前菜からスープまで一通りオーダーしたくなるメニュー

店主の晋平さんは、ホテルで前菜を長く担当していたとか。「コースで言うとトップバッター。印象に残る一皿をと考えて料理していました」とのことで、自信のあるラインアップが並ぶという。

しかし、点心もモチロンお得意で、野菜だしたっぷりの小籠包は、そのまま皮を割りアツアツスープを飲んでスルッと皮を頬張れて、生姜や黒酢を使わずに味わえるのが特徴だ。

「小籠包」2個660円
六角形の蒸し器には、店主が以前働いていた店の一文字「桃」のマークが入る

同じく点心のカダイフは、中身をエビのすり身にハモのすり身をプラスしてふわっとした食感に仕上げ、外側のパリパリ感との食感の対比をも楽しめる味わい。

「カダイフ(龍髭巻)」1個660円

そして、汁そばにも入る蜜汁叉焼は、豚肉の肩ロースを使い仕上げるが、ハチミツといった甘さのある食材に、コーリャン酒を入れたつけダレがおいしく、お酒が進むとか。

ディナーのみの「蜜汁叉焼」1,320円
焼き物としての叉焼は、赤身の部分を中心に

遼子さんに料理の特徴を聞くと「頼りない味ではなく、意外としっかりした味付けだと思います。あの…お酒によく合う料理が多いんですよ(笑)」。紹興酒はもちろん、ジンやワイン、ビールに焼酎、日本酒まで、あらゆるお酒を網羅して置くのもその証拠。料理ごとにチョイスしたお酒とのマリアージュも楽しめる。

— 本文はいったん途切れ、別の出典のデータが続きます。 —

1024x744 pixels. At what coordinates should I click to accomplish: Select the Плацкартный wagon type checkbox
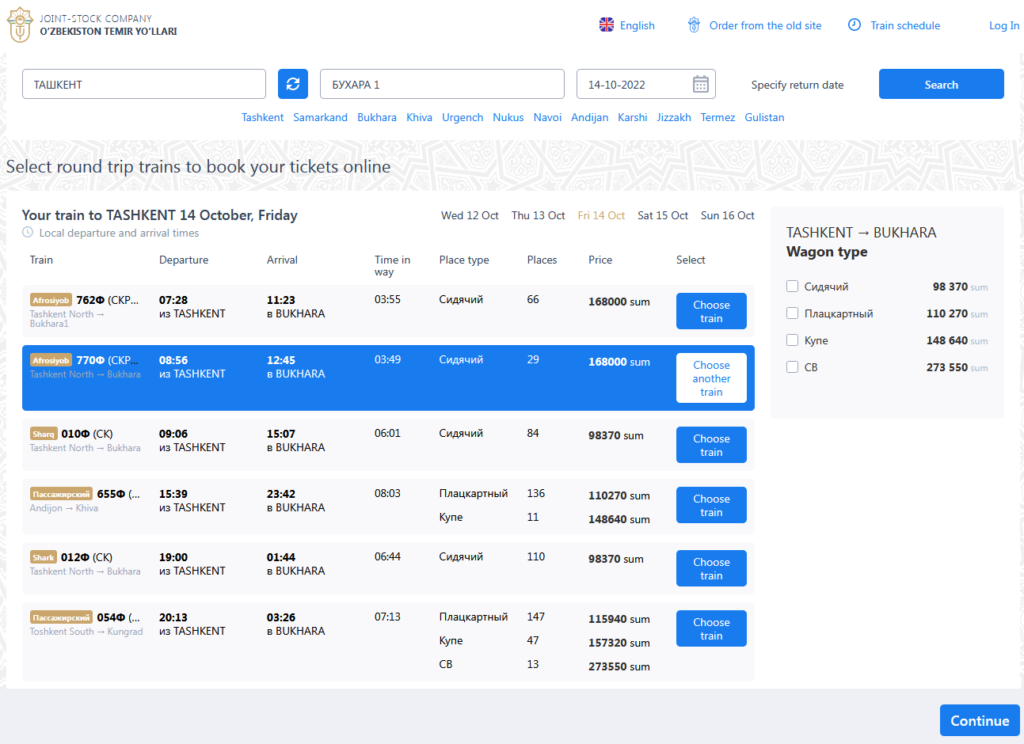(791, 313)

香辛料を15種以上使う料理は、どれも食べてみたくなるものばかりで、多くの人が気づけばリピーターに。訪れた際は、帰り際に予約を入れるというのがココの流儀になりそうなくらい、巷で注目の中国料理の店だ。

笹岡 隆甫さん
汁そばの別添えの叉焼もおいしいですが、夜の叉焼は味わいが格段に上がる。にもかかわらず、この価格が信じられません。それに、点心もおいしいですね。素材の味で勝負している小籠包に、パリパリ食感が楽しく、何より見た目が美しいカダイフも、幾つも食べたくなるほどです。


<店舗情報>
◆イーパンツァイタナカ
住所 : 京都府京都市左京区田中里ノ内町26
TEL : 075-708-2793

※価格はすべて税込です。

※本記事は取材日(2021年11月1日)時点の情報をもとに作成しました。

※時節柄、営業時間やメニュー等の内容に変更が生じる可能性があるため、お店のSNSやホームページ等で事前にご確認ください。

※外出される際は人混みの多い場所は避け、各自治体の情報をご参照の上、感染症対策を実施し十分にご留意ください。